** Task to carry out **
Every line in the data below from the one containing "You are a computer-use agent. The image size is (1104, 919)." down to the one containing "Click checkmark next", both included, must be retyped exactly; no other line is to appear.

- Opening Delimiter -

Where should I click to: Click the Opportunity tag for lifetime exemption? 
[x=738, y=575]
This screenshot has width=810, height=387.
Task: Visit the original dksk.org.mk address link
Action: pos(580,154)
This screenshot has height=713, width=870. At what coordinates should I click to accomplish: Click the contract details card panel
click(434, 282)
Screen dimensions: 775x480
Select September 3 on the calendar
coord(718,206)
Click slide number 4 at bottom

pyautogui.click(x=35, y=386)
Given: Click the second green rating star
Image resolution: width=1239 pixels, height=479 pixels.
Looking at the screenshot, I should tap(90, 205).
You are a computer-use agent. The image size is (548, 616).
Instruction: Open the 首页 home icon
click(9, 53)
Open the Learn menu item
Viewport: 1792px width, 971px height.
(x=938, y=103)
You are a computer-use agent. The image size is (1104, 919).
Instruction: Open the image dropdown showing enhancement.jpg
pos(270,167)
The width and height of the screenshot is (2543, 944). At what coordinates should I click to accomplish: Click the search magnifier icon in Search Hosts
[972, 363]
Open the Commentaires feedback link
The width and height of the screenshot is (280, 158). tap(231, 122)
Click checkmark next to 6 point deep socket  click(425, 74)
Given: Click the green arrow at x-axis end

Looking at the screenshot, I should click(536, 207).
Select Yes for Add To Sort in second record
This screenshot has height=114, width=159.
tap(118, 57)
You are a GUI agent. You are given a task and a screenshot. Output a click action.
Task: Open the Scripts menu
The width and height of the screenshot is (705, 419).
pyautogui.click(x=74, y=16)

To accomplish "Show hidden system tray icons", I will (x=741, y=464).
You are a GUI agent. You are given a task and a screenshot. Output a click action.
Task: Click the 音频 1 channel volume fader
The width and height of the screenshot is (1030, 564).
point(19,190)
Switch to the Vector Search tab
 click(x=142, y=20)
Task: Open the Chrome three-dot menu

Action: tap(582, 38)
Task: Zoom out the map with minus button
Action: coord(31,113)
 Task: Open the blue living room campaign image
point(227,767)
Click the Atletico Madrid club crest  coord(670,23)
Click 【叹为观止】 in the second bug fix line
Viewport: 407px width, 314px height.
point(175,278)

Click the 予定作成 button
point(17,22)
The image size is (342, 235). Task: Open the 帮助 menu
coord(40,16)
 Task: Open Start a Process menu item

- Closing Delimiter -

** Response box **
You are a computer-use agent. The image size is (1104, 919).
Instruction: Open the image dropdown showing enhancement.jpg
pos(270,167)
The width and height of the screenshot is (2543, 944). At what coordinates should I click to accomplish: Click the search magnifier icon in Search Hosts
[972, 363]
Open the Commentaires feedback link
The width and height of the screenshot is (280, 158). tap(231, 122)
Click checkmark next to 6 point deep socket  click(425, 74)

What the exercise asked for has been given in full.